## Prompt:
The listing below is to be written out word for word, minus its images.

## Records supplied:
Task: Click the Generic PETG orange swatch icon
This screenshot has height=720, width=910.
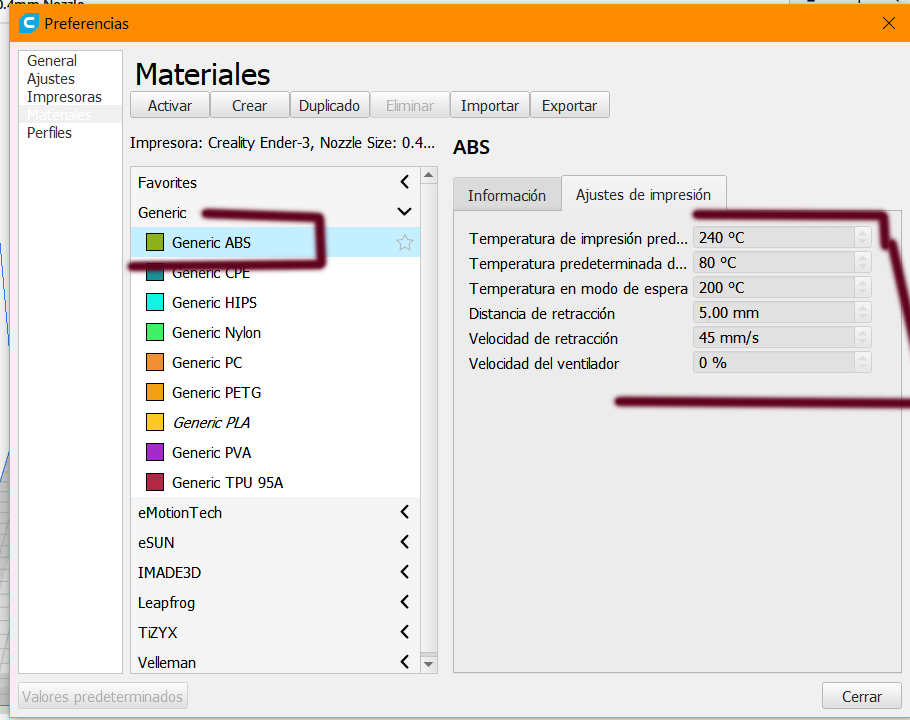Action: pyautogui.click(x=155, y=393)
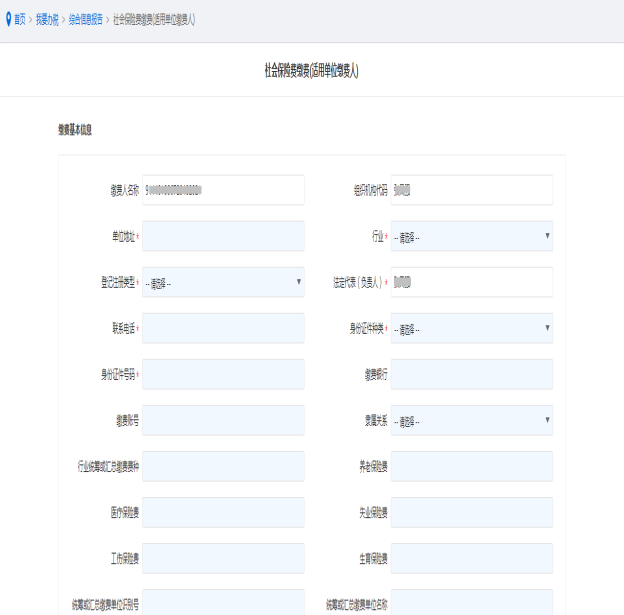This screenshot has width=624, height=615.
Task: Select the 失业保险费 input field
Action: point(471,512)
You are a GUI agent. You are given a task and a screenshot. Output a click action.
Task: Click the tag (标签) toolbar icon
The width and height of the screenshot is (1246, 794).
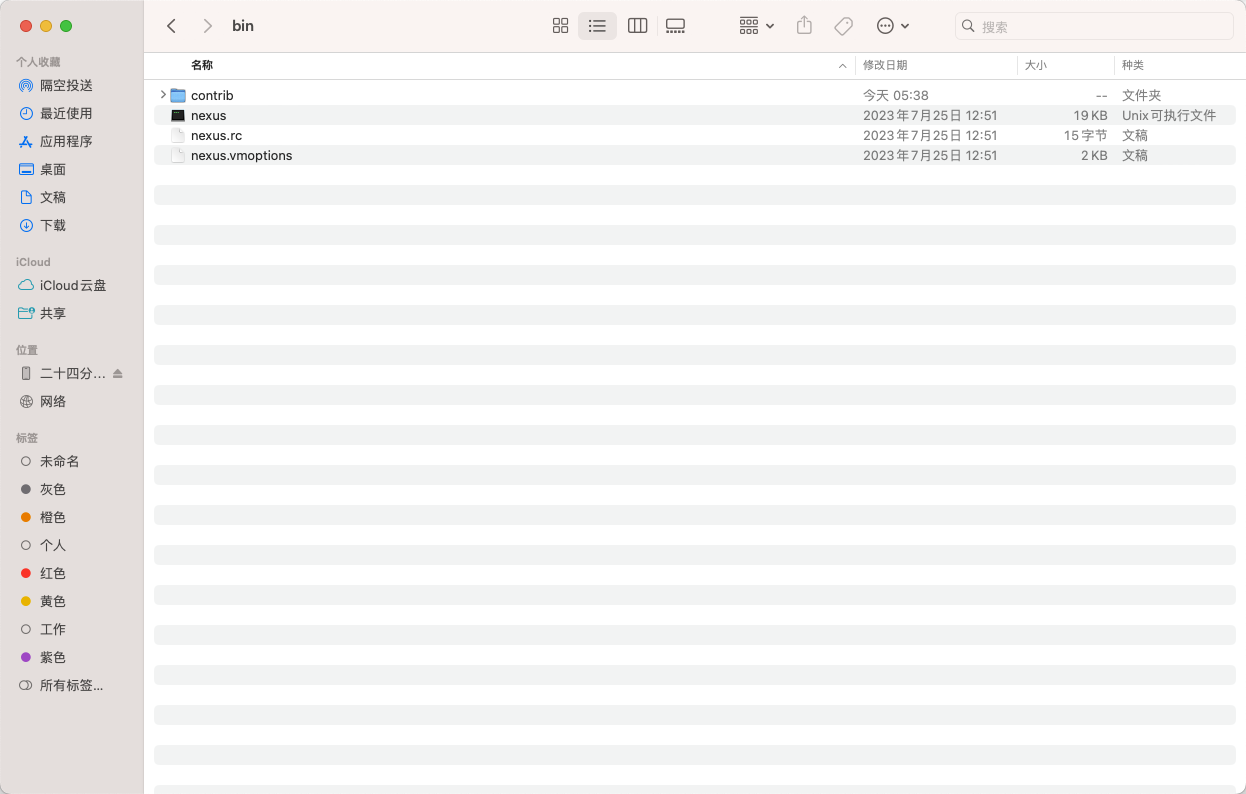tap(844, 26)
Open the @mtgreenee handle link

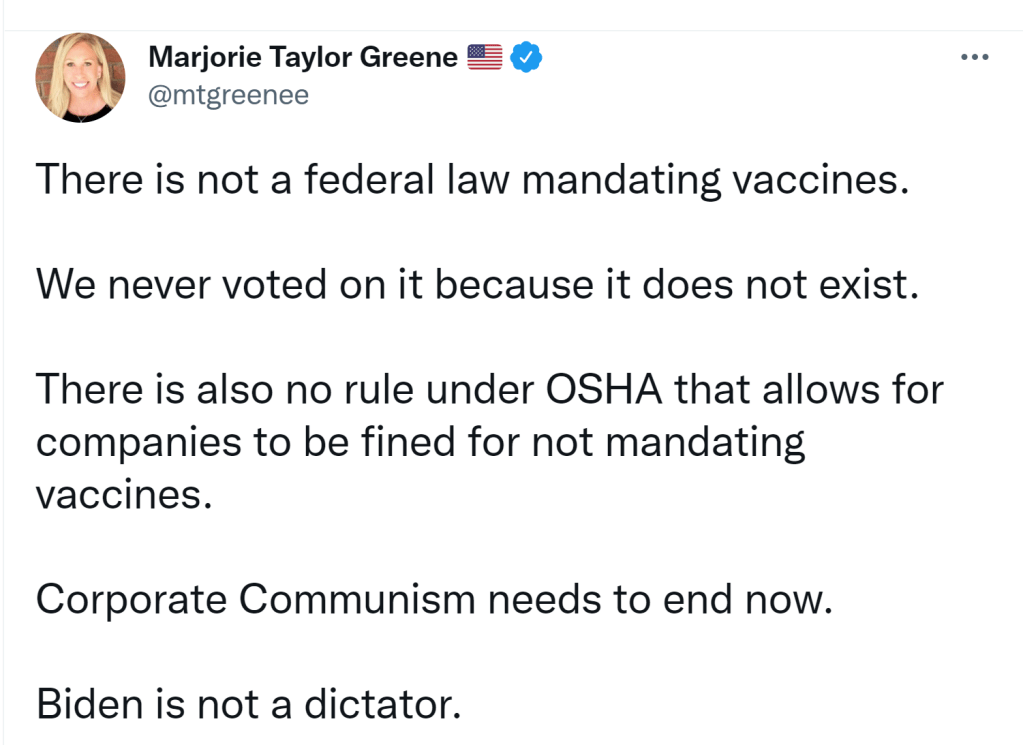point(228,95)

## Response to this exercise:
Task: Click the Generic PETG orange swatch icon
This screenshot has height=720, width=910.
Action: pyautogui.click(x=155, y=393)
This screenshot has width=624, height=615.
Task: Select the 失业保险费 input field
Action: point(471,512)
You are a GUI agent. You are given a task and a screenshot. Output a click action.
Task: Click the tag (标签) toolbar icon
The width and height of the screenshot is (1246, 794).
tap(844, 26)
Open the @mtgreenee handle link

point(228,95)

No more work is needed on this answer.